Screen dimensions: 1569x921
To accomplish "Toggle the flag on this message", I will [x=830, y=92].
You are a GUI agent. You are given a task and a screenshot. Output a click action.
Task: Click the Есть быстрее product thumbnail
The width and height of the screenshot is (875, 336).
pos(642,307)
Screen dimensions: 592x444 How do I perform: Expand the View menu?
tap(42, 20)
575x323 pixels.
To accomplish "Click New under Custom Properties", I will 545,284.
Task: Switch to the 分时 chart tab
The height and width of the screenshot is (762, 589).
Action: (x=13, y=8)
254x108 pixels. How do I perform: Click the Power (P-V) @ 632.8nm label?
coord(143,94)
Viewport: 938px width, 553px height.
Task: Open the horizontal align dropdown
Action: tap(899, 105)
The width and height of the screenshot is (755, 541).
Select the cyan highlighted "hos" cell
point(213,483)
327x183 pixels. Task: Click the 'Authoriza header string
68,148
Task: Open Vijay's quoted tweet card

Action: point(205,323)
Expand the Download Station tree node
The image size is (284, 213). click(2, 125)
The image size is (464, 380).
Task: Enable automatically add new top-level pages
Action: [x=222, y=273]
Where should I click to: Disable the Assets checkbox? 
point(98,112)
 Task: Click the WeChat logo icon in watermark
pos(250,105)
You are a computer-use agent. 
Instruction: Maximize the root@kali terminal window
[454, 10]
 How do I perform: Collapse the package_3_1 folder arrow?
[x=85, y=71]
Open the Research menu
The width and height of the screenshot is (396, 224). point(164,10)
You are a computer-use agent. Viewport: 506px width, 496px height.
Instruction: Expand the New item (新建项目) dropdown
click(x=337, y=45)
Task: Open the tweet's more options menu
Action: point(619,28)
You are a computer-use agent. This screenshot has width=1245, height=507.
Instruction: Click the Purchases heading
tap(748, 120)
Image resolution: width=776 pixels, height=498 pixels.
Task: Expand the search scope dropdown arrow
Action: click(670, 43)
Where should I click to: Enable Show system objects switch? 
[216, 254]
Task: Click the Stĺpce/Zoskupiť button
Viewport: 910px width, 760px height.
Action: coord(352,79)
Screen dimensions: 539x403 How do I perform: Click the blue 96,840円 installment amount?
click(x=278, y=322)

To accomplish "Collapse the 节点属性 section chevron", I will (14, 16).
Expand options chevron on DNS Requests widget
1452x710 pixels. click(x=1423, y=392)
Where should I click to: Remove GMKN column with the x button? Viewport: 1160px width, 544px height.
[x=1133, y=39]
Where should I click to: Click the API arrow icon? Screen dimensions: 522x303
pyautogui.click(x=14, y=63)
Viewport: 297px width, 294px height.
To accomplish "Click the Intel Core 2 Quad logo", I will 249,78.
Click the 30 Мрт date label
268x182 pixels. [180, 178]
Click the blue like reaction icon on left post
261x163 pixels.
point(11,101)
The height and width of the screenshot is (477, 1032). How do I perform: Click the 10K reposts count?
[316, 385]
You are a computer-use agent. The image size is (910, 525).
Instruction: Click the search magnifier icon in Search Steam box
——
Task goal: Looking at the data above, show all lines where the word "agent" occurs.

Answer space:
You are a GUI agent. You are given a task and a screenshot. Output a click action.
You are a computer-use agent. 
You are a computer-use agent. Viewport: 506px width, 496px height.
You are a computer-use agent. This screenshot has width=1245, height=507.
You are a computer-use agent. The image size is (910, 525).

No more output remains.